#### Objective
Rewrite only the part that opens with the line containing "640x960 pixels." and closes with the line containing "Action: (x=1169, y=139)", changing "screenshot" to "image" and leaving everything else unchanged.

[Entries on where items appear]

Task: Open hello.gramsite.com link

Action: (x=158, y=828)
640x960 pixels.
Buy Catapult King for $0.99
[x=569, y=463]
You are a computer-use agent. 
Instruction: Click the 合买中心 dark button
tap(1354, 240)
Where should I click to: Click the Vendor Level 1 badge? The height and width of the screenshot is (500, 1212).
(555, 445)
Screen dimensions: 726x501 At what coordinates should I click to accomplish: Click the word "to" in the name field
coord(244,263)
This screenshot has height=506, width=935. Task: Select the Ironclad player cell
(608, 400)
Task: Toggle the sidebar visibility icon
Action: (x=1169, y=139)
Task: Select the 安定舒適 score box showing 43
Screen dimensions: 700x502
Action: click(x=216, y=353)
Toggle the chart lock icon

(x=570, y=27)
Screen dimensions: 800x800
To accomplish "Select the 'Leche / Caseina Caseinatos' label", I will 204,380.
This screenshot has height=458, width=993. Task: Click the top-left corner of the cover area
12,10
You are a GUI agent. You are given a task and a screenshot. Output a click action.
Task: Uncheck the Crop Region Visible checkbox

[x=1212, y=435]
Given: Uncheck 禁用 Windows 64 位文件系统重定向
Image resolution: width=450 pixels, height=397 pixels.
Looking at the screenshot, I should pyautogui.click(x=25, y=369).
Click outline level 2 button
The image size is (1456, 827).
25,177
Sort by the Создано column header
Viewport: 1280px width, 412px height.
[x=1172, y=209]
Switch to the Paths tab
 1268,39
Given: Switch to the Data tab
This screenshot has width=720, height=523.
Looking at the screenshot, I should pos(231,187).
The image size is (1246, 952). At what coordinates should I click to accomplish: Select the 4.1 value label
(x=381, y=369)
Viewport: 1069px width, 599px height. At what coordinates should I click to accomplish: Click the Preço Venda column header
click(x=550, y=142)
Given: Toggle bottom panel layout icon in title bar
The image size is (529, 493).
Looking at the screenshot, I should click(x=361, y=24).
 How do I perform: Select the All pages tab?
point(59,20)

#### Full solution
640x960 pixels.
Buy Catapult King for $0.99
[x=569, y=463]
You are a computer-use agent. 
Instruction: Click the 合买中心 dark button
tap(1354, 240)
Where should I click to: Click the Vendor Level 1 badge? The height and width of the image is (500, 1212).
(555, 445)
Screen dimensions: 726x501 At what coordinates should I click to accomplish: Click the word "to" in the name field
coord(244,263)
This image has height=506, width=935. Task: Select the Ironclad player cell
(608, 400)
Task: Toggle the sidebar visibility icon
Action: (x=1169, y=139)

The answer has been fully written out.